Le brame du cerf

 

 

  

 

 

 

 

 

 

 

 

Nous n’avons pas pris l’eau

 

Le temps variable n'a pas réussi à faire taire les cerfs.

 

 

 

Avant cela, nous avons mis en place une stratégie particulière pour toi Bernard parce que tu nous manquais.

 

Pensant que tu avais eu des problèmes avec les travaux sur la route de Nax, Loye, Vercorin nous avons pensé que tu nous rejoindrais directement à La Lé par le bisse de Vercorin.

 

Nous en avons fait part à tous les groupes qui s'y rendaient pour déguster une fondue.

 

A ce moment là, commença à tomber une légère bruine du Nord qui nous a décidé à partir à l'aventure, vers le Sud

 

De connivence avec Cécile Mury, excellente cuisinière - artiste et Bernard Poyeton nous sommes descendus en direction de leur chalet aux Vernis, non loin de celui de Corinna Bille et de Maurice Chappaz.

 

Autour d'une tarte aux orties fraîches, du jambon pata négra, des tomates cerises, des chips du pain de seigle et un bon vin de France, nous avons échangé en toute amitié et lu un texte encore inconnu sur ce Vallon qui nous fait rêver.

 

 

 

Le sentier en sous bois des Vernis aux mayens de Réchy ne pouvait pas être plus agréable, recouvert d'aiguilles souples couchées sur une terre de forêt encore tiède.

 

Il fallut s'arrêter quelques fois pour laisser revenir les derniers sur les premiers et écouter ensemble des textes sur le vallon, le brame et le rut.

 

Un chamois siffla, nous l'aperçûmes, tranquille entre les grands épicéas juste avant que la nuit ne le fit disparaître.

 

 

 

La longue marche débuta sur la route des mayens, remodelée et lissée au trax: on y fait de nouveaux captages d'eau potable et on rénove des conduites sclérosées, vieilles de cent ans.

 

 

 

Alors que nous montions dans un silence presque monacal, des voix lointaines, vigoureuses envahirent ce petit vallon qui se transforma très vite tout entier, en un ardent brame généralisé.

 

La pluie arriva enfin sans se presser, mais, notre attention était si intense qu’elle nous la fit oublier.

 

 

 

La buvette de La Lé était pleine à déborder et une épaisse odeur de fromage courait entre les herbes au ras du sol.

 

Marie, l'instigatrice du projet Vivaldi se faufila parmi les convives attablés, et tenta de voir si Bernard Forrer absent au départ nous avait rejoints.

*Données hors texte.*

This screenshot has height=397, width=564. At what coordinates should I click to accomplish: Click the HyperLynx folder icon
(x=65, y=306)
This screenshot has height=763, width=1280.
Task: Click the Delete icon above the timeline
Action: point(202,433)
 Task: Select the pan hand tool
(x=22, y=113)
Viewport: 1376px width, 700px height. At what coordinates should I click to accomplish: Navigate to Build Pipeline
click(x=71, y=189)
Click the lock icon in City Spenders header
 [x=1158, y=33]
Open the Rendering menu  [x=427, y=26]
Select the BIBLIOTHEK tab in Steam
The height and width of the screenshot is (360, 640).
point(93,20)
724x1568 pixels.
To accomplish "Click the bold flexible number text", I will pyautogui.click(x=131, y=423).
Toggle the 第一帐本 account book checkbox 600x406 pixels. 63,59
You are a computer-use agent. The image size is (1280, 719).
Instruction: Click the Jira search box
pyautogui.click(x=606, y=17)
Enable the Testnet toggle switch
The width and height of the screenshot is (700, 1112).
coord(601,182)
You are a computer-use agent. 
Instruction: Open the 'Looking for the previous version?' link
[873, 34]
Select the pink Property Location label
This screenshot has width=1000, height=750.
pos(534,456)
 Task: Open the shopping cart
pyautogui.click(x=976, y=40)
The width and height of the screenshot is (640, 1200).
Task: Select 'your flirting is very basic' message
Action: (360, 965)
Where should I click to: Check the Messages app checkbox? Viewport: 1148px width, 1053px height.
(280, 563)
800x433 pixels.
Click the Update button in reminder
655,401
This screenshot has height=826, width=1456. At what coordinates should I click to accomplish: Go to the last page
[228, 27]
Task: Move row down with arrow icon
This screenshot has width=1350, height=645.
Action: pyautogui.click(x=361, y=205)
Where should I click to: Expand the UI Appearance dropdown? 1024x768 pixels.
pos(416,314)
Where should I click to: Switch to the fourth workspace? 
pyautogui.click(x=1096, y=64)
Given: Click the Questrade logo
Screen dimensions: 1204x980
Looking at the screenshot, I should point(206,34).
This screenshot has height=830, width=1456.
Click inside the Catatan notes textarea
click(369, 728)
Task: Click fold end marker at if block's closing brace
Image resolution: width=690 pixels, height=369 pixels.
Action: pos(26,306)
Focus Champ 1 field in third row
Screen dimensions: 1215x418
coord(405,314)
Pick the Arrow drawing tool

Point de Bernard en vue, lui, le fidèle d’entre les fidèles des amis du Vallon de Réchy!

 

 

 

 

 

Savez – vous par quoi, par qui, il a été retenu? Par sa petite fille Léa de 11 mois Vous connaissez certainement l’engagement des capitaines en cas de naufrage: « Les femmes et les enfants d’abord. » C’est tout simplement pour Léa qu’il choisit à la dernière minute de rester auprès d’elle. Il chercha en vain sa corne de brumes pour en avertir les aventuriers d’une nuit sans lune.

 

 

 

Au retour, une file de marcheurs s'étirait le long du bisse de Vercorin. Les pierres en faisaient trébucher quelques-uns; les lampes frontales les protégeaient.

 

On aurait cru une vraie procession sous la protection de Marie.

 

Vivre tant d'instants merveilleux en quelques heures, nous fait dire que, tout compte fait, le mauvais temps n'est pas si mauvais qu'on croit.

 

Nos regrets et notre compréhension pour celles et ceux, parents, enfants, qui pour des raisons de conditions atmosphériques instables ont décidé d’y renoncer.

 

 

 

 

 

Jacques

 

Au chalet " Chez Cécile et Bernard " Les Vernis Vallon de Réchy

 

Le cerf est caché derrière le chalet

La boisson et la tarte aux orties chez Bernard, tant pis pour ceux qui sont pas venus!!!